(727g) Surface Studies of Functional Alcohol Reactions on Oxygen-Precovered Pt

Mark, L., University of Colorado, Boulder
Agrawal, N., Pennsylvania State University
Janik, M., Penn State University
Medlin, J., University of Colorado
Oxidation of multifunctional oxygenates is of interest for the production of high-value chemicals, but the understanding of the mechanism on Pt catalysts is lacking. Studies on Pd(111) has shown coverage dependence selectivity for oxidation reactions as well. It has been shown that high coverages of furfuryl alcohol on oxygen-precovered Pd(111) produced high value, higher mass products of 2(5H)-furanone and maleic anhydride1. Unfortunately, Pd(111) is not a completely selective metal for oxidation, however other studies suggest that Pt may be higher performing due to its lower d-band center and weaker binding to adsorbates2. In designing effective and efficient catalysts for oxidation, both Pt and Pd must be considered due to their ability to activate H2, which is necessary in these reactions. It is unknown if Pt and Pd catalyze the reaction of these oxygenates in the same way. Surface science techniques on oxygen-precovered single crystals combined with density functional theory (DFT) calculations can provide a fundamental understanding of the decomposition and oxidation mechanisms.
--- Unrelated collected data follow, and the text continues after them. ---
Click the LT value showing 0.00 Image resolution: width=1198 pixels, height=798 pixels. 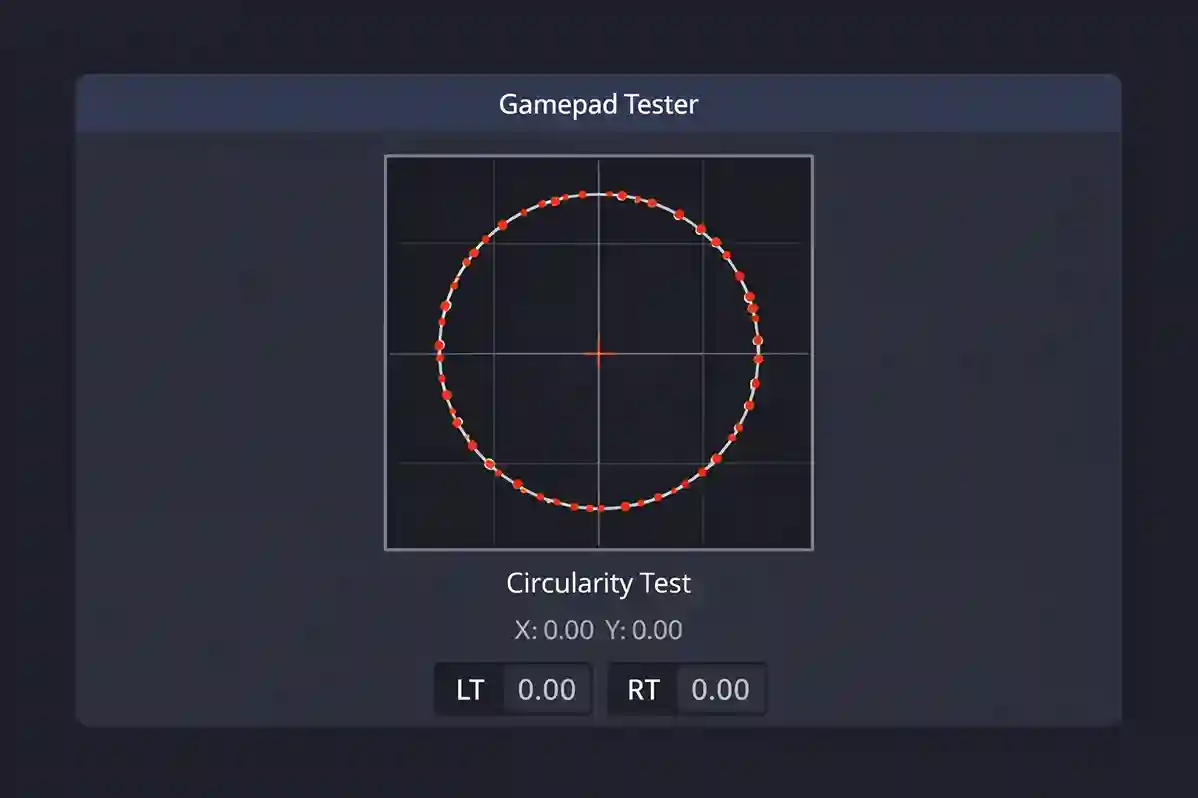[x=546, y=689]
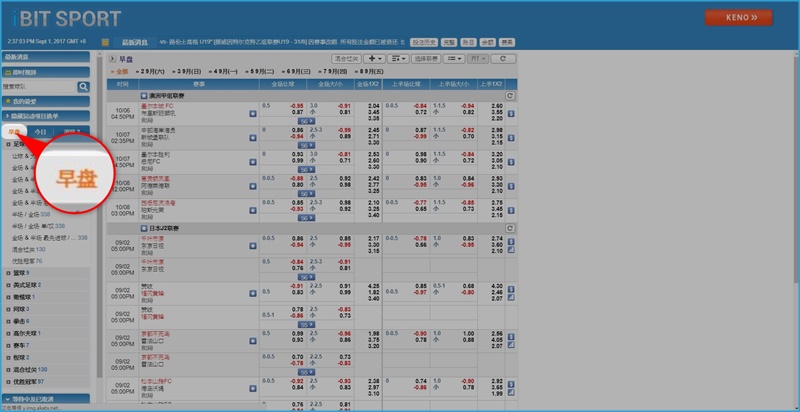
Task: Click the 投注历史 button in top bar
Action: click(x=424, y=42)
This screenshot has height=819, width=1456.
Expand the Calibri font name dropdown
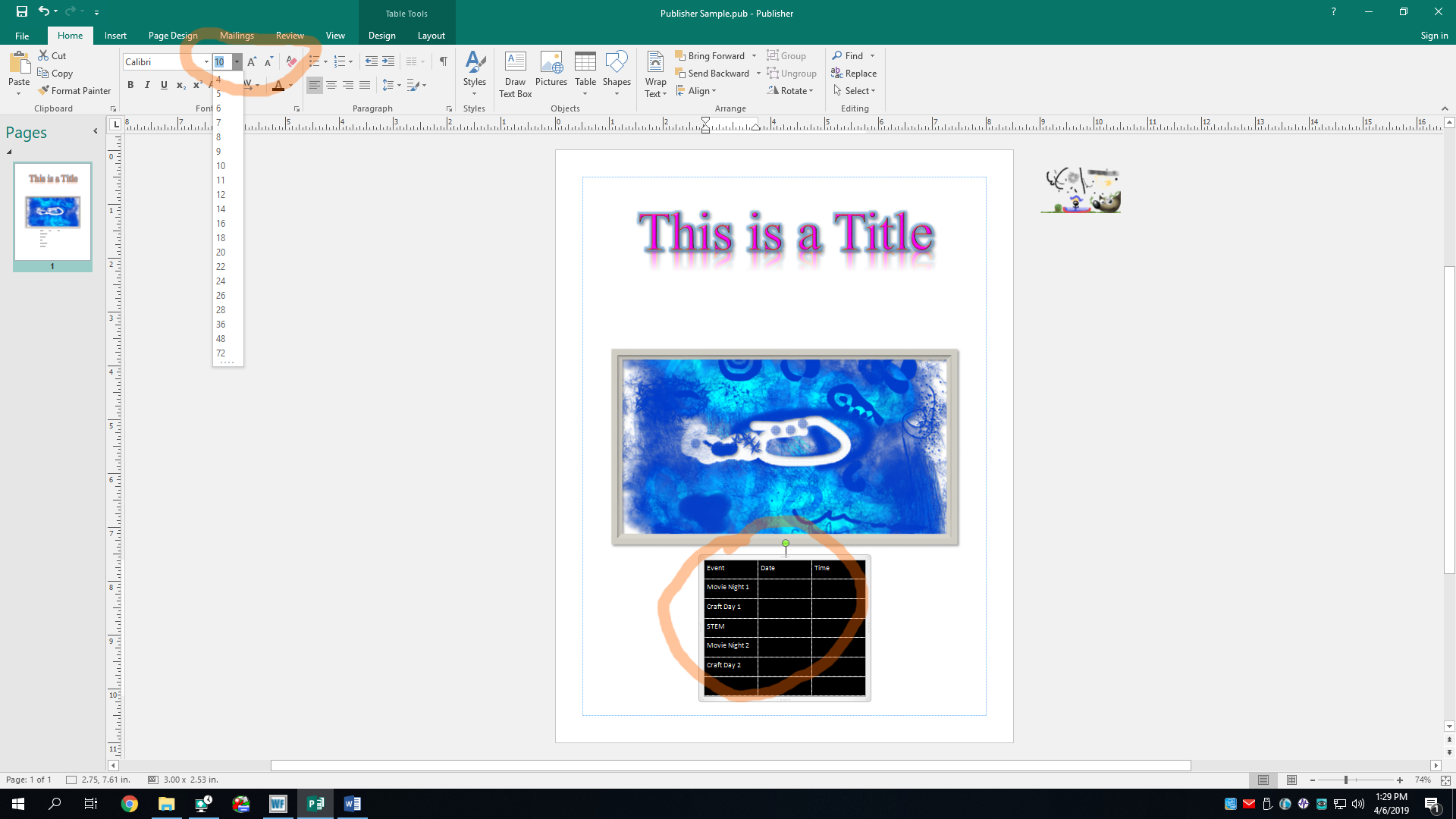pyautogui.click(x=206, y=62)
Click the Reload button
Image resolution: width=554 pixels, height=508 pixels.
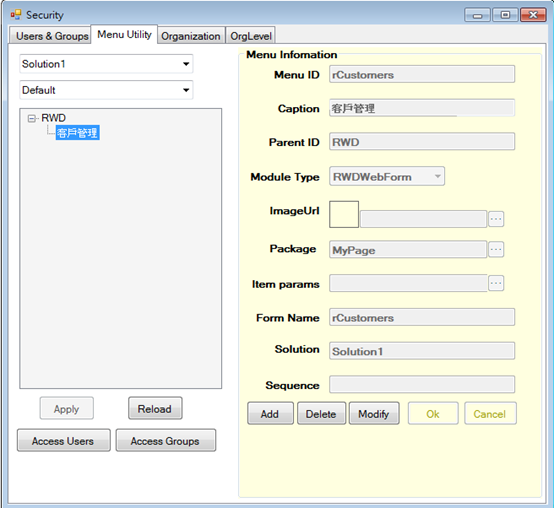click(155, 408)
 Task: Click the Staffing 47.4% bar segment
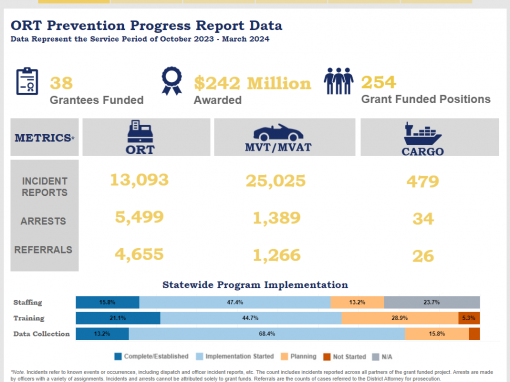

Our recent studies have found that the presence of oxygen on the Pt(111) surface significantly altered the reactions of furan and furfuryl alcohol in comparison to the clean surface. Furan was found to be active on the oxygen-precovered surface, different than its molecular desorption on clean Pt(111), and incorporated surface O to form H2O, CO, and CO2. HREEL spectra and DFT calculations indicated that furan formed a furanone intermediate via a furyl-type intermediate. For furfuryl alcohol, the same products were formed as on clean Pt(111), but maleic anhydride was also produced as a minor product. HREELS and DFT calculations suggested that oxidation proceeded through dehydrogenation at the alcohol and methylene groups and subsequent oxidation to produce a carboxylate intermediate. The carboxylate intermediate underwent decarboxylation to form CO2 and surface furyl intermediates, which then underwent oxidation to produce furanone and maleic anhydride intermediates.

(1) Williams, R. M.; Pang, S. H.; Medlin, J. W. Ring-Opening and Oxidation Pathways of Furanic Oxygenates on Oxygen-Precovered Pd(111). J. Phys. Chem. C 2014, 118 (111), 27933–27943. https://doi.org/10.1021/jp509284d.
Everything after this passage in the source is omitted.